## PROBLEM REQUIREMENTS
Format everything from the line containing "The height and" down to the end of the material below as a Markdown table with the columns Row and Line, numbering each row and skipping blank lines. Leave the pictures out of the table.

## INPUT MATERIAL
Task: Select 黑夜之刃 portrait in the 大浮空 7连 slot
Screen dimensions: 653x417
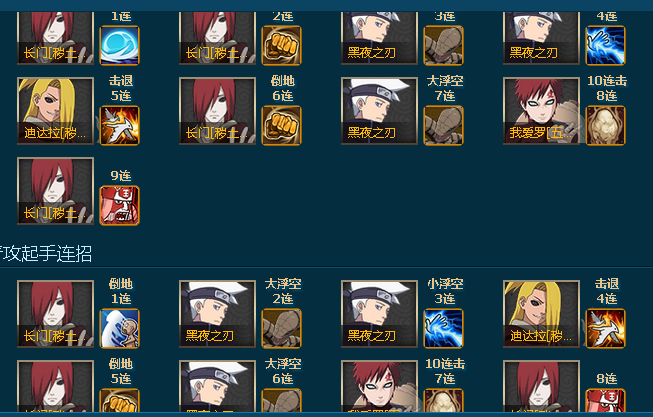Action: (x=379, y=111)
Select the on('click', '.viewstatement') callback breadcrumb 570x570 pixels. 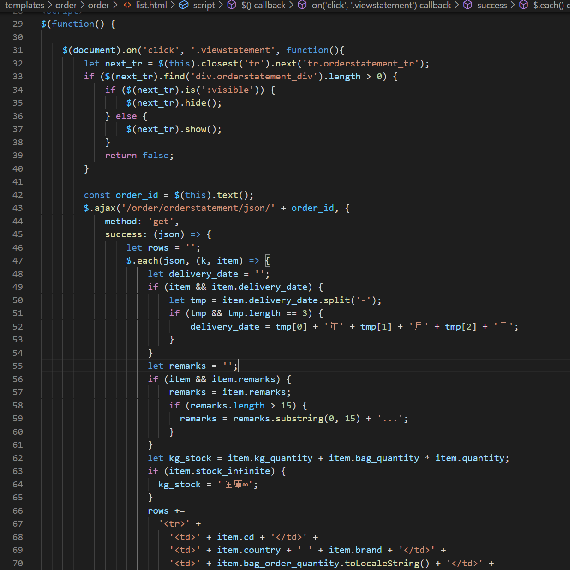click(x=381, y=5)
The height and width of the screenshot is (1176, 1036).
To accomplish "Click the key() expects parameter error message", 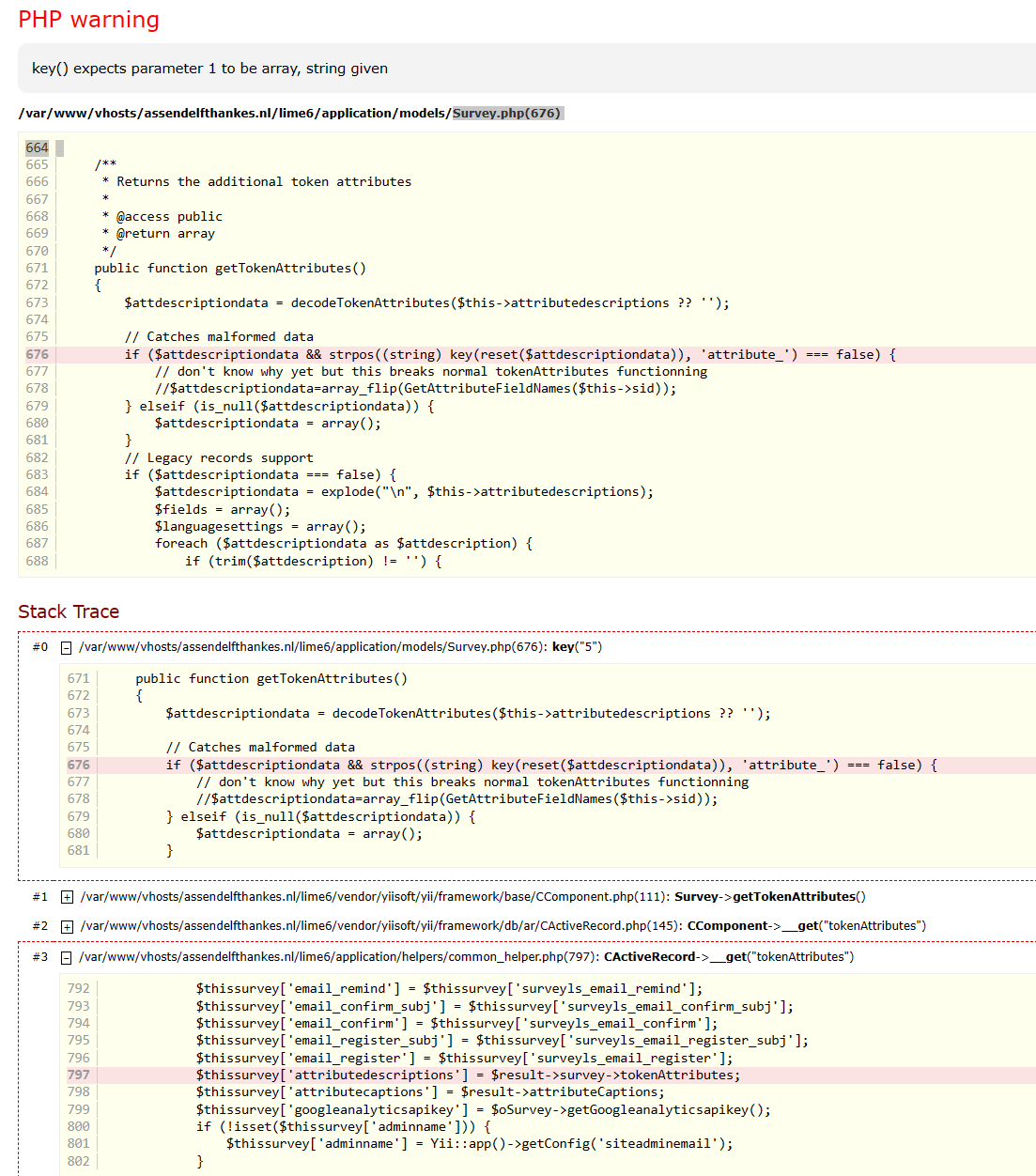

## RESULT OF THIS EXERCISE
| Row | Line |
|---|---|
| 1 | The height and width of the screenshot is (1176, 1036). |
| 2 | To accomplish "Click the key() expects parameter error message",  |